■ Your assignment
Repeat every line of the data exactly; no picture belongs in the copy.

#### Data ####

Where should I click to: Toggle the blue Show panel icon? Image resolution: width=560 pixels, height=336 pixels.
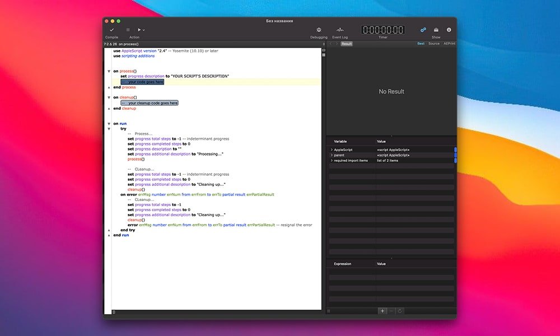click(423, 30)
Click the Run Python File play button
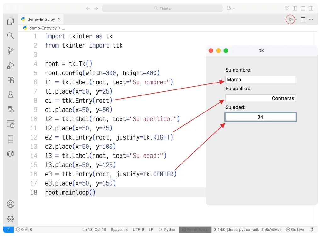321x236 pixels. tap(290, 20)
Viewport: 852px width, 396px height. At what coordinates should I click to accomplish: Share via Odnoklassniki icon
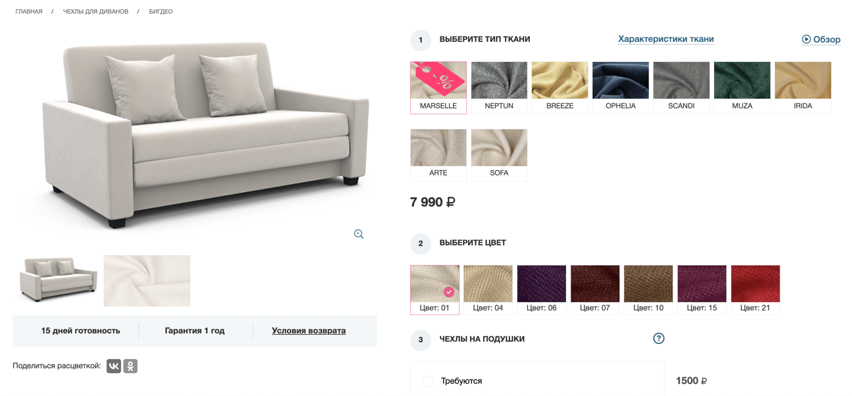click(x=130, y=366)
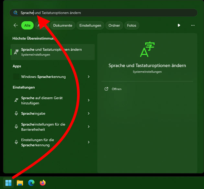204x189 pixels.
Task: Open Firefox from the taskbar
Action: click(x=43, y=183)
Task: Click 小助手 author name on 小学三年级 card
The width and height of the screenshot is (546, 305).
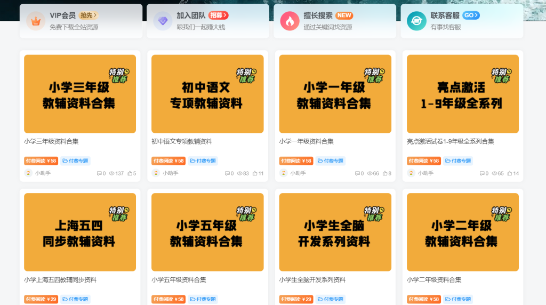Action: click(43, 173)
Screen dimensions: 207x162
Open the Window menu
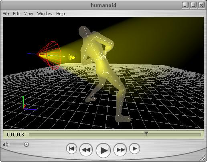45,14
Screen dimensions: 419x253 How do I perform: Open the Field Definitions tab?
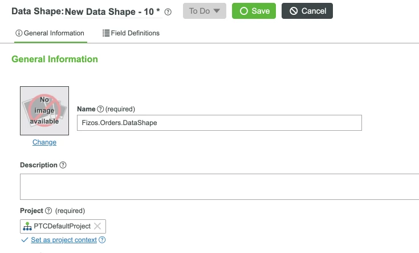(131, 33)
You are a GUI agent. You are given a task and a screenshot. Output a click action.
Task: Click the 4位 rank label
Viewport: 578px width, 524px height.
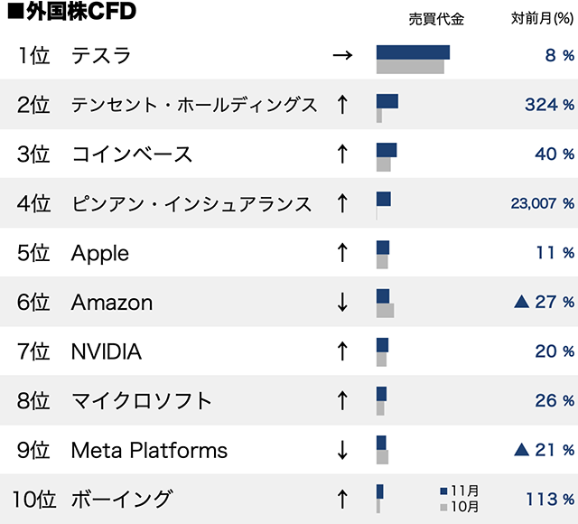click(34, 203)
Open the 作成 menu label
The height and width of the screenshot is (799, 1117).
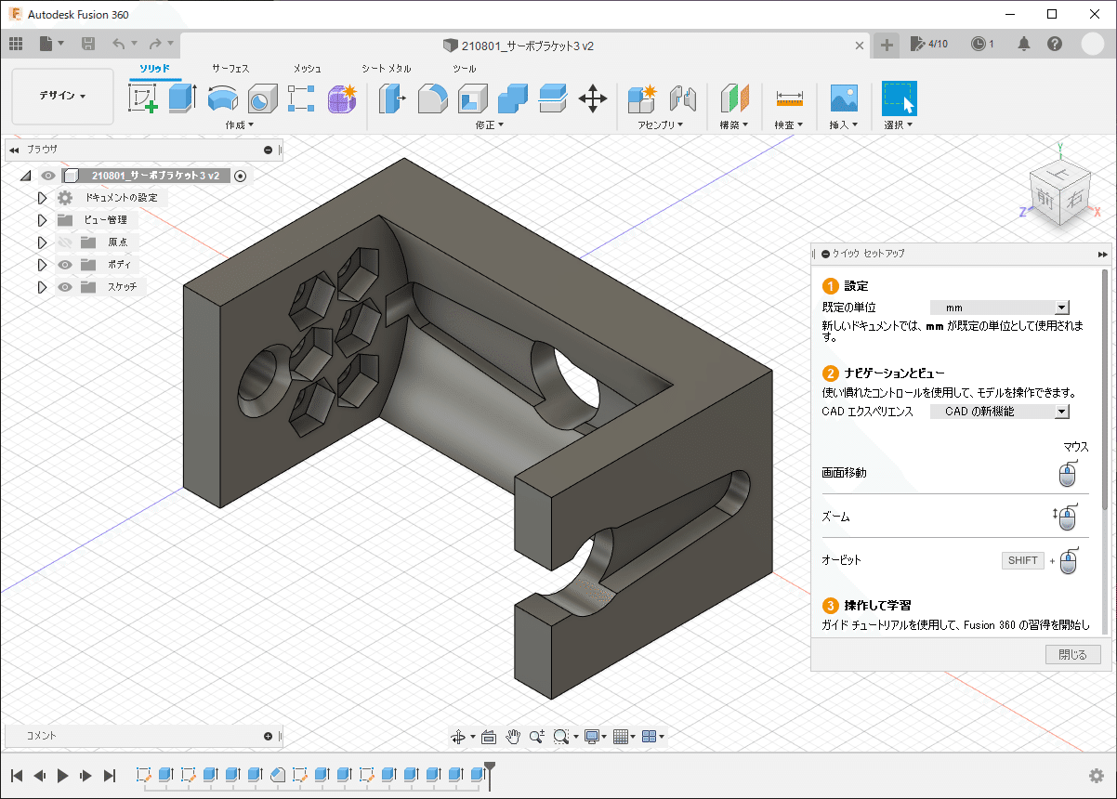(239, 124)
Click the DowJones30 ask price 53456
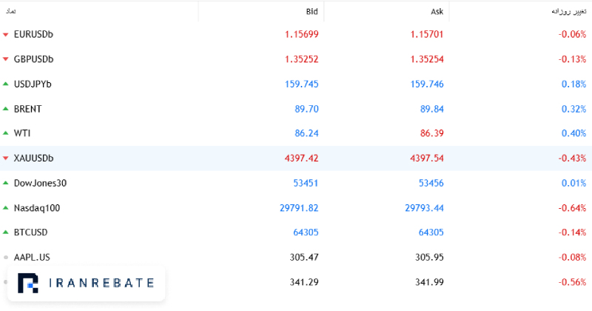This screenshot has width=592, height=311. [x=431, y=183]
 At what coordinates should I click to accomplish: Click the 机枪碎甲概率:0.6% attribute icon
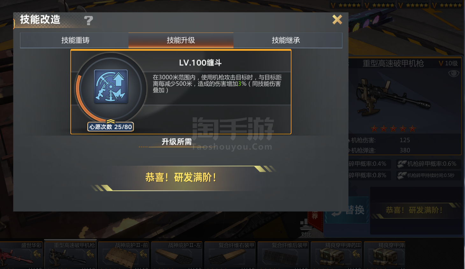click(402, 164)
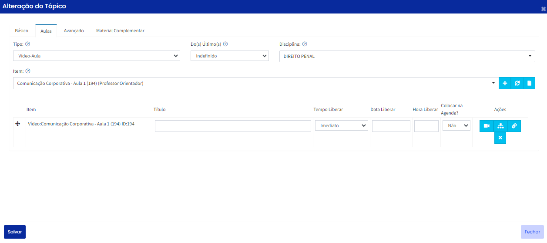
Task: Click the plus icon to add item
Action: click(x=505, y=83)
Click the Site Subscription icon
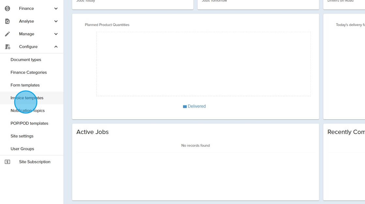 click(7, 162)
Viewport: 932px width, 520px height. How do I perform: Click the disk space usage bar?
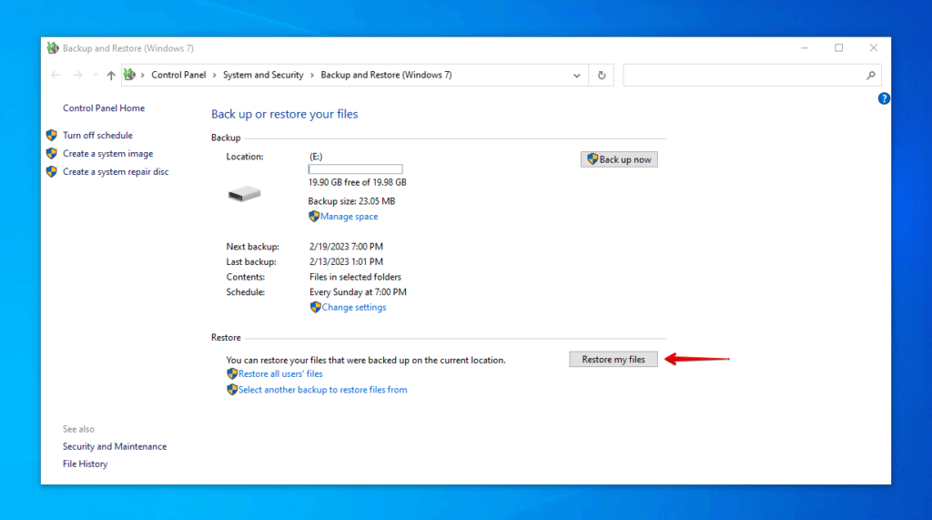(355, 169)
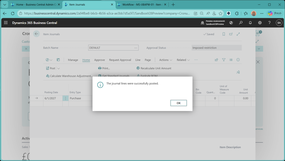Open the Post split-button dropdown arrow
This screenshot has width=285, height=161.
click(58, 68)
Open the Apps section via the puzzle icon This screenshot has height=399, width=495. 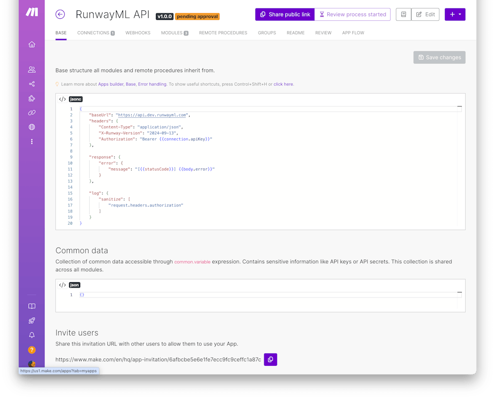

####

■ Task answer
Where should I click to: Toggle the blue Show panel icon? Image resolution: width=560 pixels, height=336 pixels.
click(423, 30)
Click the Run Python File play button
321x236 pixels. tap(290, 20)
Viewport: 852px width, 396px height. At what coordinates should I click to accomplish: Share via Odnoklassniki icon
click(x=130, y=366)
204x189 pixels.
Task: Open Firefox from the taskbar
Action: click(x=43, y=183)
Task: Click 小助手 author name on 小学三年级 card
The width and height of the screenshot is (546, 305).
Action: click(43, 173)
Screen dimensions: 207x162
Open the Window menu
45,14
Screen dimensions: 419x253 How do I perform: Open the Field Definitions tab?
(131, 33)
You are a GUI agent. You are given a task and a screenshot. Output a click action.
Task: Click the 4位 rank label
Viewport: 578px width, 524px height.
click(34, 203)
Open the 作成 menu label
The height and width of the screenshot is (799, 1117).
(239, 124)
Click the DowJones30 ask price 53456
This screenshot has width=592, height=311. [x=431, y=183]
 At what coordinates should I click to accomplish: Click the 机枪碎甲概率:0.6% attribute icon
click(402, 164)
Task: Click the plus icon to add item
Action: click(x=505, y=83)
Click the Site Subscription icon
 click(7, 162)
Viewport: 932px width, 520px height. How do I perform: Click the disk space usage bar?
(355, 169)
Open the Post split-button dropdown arrow
This screenshot has width=285, height=161.
click(58, 68)
Open the Apps section via the puzzle icon This screenshot has height=399, width=495. 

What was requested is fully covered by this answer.